> What the task asks
In the data below, one line contains "You are a computer-use agent. The width" and a later one contains "Click the 1d20+11". Print both, with every line between them, exactly and alone.

Segment Start: Data extracts

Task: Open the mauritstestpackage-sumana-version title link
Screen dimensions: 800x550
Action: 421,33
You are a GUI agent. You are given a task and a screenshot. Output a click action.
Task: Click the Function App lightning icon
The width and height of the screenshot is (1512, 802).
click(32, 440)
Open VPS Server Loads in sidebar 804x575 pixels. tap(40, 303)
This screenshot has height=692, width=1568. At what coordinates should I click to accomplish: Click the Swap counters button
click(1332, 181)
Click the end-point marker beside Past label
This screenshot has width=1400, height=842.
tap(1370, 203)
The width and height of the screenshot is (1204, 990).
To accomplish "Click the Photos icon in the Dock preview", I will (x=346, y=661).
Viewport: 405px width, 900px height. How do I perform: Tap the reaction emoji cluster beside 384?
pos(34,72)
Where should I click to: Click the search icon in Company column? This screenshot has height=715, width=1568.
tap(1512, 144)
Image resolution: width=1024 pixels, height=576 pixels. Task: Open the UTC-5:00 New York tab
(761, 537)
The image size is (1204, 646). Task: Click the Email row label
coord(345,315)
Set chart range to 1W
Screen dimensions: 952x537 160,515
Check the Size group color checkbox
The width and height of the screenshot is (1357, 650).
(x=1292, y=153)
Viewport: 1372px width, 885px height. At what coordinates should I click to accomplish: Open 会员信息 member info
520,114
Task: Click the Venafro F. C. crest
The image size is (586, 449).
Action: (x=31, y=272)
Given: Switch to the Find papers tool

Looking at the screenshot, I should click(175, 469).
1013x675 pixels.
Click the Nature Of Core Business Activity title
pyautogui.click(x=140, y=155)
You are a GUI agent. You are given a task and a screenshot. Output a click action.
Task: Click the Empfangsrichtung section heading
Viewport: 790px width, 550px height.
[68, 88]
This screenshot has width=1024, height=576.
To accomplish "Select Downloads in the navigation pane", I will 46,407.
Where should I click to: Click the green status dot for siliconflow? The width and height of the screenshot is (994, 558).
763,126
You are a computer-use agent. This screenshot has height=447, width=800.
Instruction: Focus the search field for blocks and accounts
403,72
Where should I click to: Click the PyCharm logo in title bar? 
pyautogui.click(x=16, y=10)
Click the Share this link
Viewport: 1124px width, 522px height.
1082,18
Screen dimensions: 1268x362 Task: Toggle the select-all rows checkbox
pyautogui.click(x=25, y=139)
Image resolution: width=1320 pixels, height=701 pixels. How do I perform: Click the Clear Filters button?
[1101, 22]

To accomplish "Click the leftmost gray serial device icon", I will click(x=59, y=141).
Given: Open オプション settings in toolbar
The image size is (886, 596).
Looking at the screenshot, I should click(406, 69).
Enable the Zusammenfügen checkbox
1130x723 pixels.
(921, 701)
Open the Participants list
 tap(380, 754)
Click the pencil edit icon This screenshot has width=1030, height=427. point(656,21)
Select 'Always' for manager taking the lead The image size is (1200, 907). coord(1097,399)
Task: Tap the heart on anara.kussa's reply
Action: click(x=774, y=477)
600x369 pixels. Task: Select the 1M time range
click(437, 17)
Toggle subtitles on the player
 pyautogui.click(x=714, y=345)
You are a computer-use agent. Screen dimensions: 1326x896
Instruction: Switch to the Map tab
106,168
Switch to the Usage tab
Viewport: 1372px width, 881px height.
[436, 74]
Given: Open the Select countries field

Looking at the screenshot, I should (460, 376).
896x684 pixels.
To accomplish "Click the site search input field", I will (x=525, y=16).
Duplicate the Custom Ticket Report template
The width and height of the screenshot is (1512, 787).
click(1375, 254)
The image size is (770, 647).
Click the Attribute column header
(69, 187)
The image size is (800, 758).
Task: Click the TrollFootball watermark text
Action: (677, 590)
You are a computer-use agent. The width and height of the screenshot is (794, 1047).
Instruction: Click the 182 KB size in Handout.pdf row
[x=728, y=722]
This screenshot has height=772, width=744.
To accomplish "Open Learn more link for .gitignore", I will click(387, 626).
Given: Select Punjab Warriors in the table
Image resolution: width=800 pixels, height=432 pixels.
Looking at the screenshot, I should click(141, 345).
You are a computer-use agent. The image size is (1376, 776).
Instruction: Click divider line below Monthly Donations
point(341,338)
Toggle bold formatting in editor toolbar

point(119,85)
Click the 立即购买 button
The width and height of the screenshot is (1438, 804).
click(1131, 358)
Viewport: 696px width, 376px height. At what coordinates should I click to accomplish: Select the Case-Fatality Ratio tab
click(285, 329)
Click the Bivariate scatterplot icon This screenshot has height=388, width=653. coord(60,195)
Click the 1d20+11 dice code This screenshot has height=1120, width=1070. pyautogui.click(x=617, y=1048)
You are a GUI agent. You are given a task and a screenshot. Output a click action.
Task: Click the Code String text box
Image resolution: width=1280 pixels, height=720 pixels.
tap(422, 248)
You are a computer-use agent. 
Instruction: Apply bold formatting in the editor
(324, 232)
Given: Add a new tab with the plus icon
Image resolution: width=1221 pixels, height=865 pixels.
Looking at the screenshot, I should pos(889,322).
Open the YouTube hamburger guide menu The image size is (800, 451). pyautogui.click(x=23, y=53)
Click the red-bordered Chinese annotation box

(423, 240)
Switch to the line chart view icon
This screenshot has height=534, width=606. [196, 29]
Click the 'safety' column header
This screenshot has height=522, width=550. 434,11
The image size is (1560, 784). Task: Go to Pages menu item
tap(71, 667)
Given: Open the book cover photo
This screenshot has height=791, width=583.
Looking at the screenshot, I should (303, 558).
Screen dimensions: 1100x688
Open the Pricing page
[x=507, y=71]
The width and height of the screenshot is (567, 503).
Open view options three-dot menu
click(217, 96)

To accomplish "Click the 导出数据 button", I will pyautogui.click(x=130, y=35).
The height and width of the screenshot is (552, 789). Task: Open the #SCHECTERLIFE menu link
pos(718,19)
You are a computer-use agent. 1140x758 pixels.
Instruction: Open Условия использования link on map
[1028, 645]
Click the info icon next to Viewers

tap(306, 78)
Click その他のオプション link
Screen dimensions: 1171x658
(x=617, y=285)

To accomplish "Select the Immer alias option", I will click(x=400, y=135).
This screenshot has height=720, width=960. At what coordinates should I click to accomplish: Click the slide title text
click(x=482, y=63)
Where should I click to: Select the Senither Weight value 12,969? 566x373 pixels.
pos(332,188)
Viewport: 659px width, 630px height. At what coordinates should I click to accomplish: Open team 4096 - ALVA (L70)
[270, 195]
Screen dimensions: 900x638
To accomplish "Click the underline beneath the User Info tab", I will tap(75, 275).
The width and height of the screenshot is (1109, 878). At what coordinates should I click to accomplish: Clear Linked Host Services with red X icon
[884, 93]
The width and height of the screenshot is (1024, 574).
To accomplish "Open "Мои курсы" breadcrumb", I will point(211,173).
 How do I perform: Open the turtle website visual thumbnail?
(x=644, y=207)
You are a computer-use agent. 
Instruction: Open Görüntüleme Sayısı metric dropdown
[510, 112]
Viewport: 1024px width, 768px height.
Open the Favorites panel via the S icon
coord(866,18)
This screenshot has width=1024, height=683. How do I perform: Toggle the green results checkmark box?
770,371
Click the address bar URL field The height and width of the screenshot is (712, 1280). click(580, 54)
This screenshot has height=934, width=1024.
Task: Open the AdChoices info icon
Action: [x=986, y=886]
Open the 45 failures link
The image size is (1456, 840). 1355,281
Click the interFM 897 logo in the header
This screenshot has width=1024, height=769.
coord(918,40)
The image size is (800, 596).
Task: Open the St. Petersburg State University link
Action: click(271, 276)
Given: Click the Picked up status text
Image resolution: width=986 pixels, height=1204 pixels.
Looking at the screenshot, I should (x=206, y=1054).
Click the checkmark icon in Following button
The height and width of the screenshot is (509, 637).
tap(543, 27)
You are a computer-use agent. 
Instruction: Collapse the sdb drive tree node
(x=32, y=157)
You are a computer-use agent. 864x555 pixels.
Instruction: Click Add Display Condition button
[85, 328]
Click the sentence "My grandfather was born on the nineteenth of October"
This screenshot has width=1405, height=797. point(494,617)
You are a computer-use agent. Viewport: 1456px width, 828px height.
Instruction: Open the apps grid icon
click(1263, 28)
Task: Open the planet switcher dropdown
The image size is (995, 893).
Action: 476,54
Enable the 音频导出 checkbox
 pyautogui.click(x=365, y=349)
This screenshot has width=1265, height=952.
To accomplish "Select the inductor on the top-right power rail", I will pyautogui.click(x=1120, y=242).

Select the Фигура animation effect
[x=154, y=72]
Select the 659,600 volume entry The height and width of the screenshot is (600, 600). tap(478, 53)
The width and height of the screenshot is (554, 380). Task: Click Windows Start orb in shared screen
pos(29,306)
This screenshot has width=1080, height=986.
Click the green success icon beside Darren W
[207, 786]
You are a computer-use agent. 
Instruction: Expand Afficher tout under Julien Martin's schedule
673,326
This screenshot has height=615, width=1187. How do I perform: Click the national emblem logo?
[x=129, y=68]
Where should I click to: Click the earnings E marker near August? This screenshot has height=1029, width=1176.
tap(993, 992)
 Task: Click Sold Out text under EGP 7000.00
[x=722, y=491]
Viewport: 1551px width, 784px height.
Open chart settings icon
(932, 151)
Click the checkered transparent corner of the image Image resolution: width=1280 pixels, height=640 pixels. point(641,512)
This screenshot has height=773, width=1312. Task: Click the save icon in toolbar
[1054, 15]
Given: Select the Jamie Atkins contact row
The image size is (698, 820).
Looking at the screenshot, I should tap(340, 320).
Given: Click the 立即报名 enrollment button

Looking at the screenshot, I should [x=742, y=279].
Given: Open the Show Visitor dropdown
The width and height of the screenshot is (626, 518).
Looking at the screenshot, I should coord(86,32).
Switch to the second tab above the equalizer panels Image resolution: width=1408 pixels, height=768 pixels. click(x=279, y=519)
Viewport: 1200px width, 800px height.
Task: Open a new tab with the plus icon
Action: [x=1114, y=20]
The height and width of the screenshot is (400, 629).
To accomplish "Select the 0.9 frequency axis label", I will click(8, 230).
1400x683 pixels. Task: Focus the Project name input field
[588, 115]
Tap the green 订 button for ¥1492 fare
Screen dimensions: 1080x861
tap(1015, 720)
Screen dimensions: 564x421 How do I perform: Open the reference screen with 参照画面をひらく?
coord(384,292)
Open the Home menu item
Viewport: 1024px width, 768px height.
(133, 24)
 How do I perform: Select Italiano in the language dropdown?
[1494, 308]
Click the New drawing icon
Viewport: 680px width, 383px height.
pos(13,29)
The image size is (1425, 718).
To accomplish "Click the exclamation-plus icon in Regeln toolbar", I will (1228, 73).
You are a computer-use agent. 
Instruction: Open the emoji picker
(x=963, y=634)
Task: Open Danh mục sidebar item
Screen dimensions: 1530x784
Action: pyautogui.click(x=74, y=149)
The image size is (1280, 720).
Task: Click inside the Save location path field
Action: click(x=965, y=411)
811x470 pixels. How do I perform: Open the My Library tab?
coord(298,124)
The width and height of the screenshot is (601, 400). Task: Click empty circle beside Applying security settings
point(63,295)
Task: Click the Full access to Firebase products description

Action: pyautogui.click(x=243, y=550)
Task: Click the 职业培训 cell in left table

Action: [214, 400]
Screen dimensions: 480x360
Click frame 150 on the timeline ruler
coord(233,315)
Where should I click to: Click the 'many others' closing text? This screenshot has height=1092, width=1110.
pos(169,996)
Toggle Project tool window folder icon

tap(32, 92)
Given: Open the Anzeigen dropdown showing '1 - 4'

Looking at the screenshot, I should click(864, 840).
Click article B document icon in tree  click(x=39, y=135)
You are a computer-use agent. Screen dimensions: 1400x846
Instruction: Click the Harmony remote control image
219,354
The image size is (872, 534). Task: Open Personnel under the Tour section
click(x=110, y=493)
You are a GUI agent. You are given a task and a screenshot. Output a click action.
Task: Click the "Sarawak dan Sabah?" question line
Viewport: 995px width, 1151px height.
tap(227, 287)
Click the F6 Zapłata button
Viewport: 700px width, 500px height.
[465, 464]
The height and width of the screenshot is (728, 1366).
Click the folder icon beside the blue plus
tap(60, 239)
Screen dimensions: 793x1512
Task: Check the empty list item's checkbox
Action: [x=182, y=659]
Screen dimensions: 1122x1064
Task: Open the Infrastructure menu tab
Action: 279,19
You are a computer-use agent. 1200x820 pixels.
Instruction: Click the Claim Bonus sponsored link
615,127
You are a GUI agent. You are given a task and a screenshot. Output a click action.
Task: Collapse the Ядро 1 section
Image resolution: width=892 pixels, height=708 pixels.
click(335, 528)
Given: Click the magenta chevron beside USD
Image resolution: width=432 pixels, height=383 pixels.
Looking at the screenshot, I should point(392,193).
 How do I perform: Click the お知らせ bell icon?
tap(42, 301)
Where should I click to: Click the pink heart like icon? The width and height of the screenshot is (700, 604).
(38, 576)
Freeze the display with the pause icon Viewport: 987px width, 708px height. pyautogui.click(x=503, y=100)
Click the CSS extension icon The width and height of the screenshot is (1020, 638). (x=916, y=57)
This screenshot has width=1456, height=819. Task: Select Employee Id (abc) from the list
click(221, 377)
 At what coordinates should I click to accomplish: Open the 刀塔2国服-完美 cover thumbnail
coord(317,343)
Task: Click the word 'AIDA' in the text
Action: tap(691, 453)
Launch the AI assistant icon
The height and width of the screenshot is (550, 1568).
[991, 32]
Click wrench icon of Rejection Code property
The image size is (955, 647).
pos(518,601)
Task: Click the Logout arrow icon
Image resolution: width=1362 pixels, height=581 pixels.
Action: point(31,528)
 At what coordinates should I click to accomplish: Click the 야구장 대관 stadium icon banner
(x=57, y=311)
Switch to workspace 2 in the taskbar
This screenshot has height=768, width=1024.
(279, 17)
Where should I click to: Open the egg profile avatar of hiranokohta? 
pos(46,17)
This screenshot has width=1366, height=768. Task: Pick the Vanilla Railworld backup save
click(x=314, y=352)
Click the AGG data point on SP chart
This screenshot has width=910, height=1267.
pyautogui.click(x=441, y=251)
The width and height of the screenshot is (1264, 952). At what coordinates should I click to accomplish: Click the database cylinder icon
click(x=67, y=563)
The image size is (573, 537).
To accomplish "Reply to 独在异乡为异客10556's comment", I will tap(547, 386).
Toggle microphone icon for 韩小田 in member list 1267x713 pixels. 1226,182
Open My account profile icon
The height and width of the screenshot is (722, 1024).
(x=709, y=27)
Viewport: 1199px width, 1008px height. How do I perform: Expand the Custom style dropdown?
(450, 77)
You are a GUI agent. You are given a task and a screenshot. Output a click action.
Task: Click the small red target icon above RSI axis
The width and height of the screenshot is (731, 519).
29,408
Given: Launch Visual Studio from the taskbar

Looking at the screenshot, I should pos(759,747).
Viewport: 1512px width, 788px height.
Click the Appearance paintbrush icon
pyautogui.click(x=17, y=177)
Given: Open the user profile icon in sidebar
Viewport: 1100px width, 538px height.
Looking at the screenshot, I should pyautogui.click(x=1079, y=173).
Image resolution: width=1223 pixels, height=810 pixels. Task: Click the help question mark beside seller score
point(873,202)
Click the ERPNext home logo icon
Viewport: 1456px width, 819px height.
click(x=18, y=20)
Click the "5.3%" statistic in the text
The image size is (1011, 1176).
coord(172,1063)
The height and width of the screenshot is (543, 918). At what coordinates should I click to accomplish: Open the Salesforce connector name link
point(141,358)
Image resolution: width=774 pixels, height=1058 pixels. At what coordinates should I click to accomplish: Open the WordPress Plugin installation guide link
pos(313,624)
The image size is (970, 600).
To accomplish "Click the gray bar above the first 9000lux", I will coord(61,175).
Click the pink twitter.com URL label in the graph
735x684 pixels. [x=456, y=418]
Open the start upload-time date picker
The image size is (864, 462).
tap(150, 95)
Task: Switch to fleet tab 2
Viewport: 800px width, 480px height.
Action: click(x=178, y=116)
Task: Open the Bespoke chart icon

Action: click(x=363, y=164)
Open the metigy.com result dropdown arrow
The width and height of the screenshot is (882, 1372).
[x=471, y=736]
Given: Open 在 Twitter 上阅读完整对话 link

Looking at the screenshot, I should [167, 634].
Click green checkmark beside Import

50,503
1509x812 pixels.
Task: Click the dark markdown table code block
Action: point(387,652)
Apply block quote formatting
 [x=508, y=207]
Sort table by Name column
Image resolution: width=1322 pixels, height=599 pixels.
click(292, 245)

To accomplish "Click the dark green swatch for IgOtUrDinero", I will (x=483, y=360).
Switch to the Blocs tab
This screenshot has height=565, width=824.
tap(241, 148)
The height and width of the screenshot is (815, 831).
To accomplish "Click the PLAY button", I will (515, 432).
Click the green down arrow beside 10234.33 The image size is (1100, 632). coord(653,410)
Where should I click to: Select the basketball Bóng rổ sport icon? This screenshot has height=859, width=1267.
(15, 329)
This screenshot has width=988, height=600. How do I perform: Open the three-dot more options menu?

Segment End: Data extracts

> Output of the task
You are a computer-use agent. The width and height of the screenshot is (794, 1047).
Instruction: Click the 182 KB size in Handout.pdf row
[x=728, y=722]
This screenshot has height=772, width=744.
To accomplish "Open Learn more link for .gitignore", I will click(387, 626).
Given: Select Punjab Warriors in the table
Image resolution: width=800 pixels, height=432 pixels.
Looking at the screenshot, I should click(141, 345).
You are a computer-use agent. The image size is (1376, 776).
Instruction: Click divider line below Monthly Donations
point(341,338)
Toggle bold formatting in editor toolbar

point(119,85)
Click the 立即购买 button
The width and height of the screenshot is (1438, 804).
click(1131, 358)
Viewport: 696px width, 376px height. At what coordinates should I click to accomplish: Select the Case-Fatality Ratio tab
click(285, 329)
Click the Bivariate scatterplot icon This screenshot has height=388, width=653. coord(60,195)
Click the 1d20+11 dice code This screenshot has height=1120, width=1070. pyautogui.click(x=617, y=1048)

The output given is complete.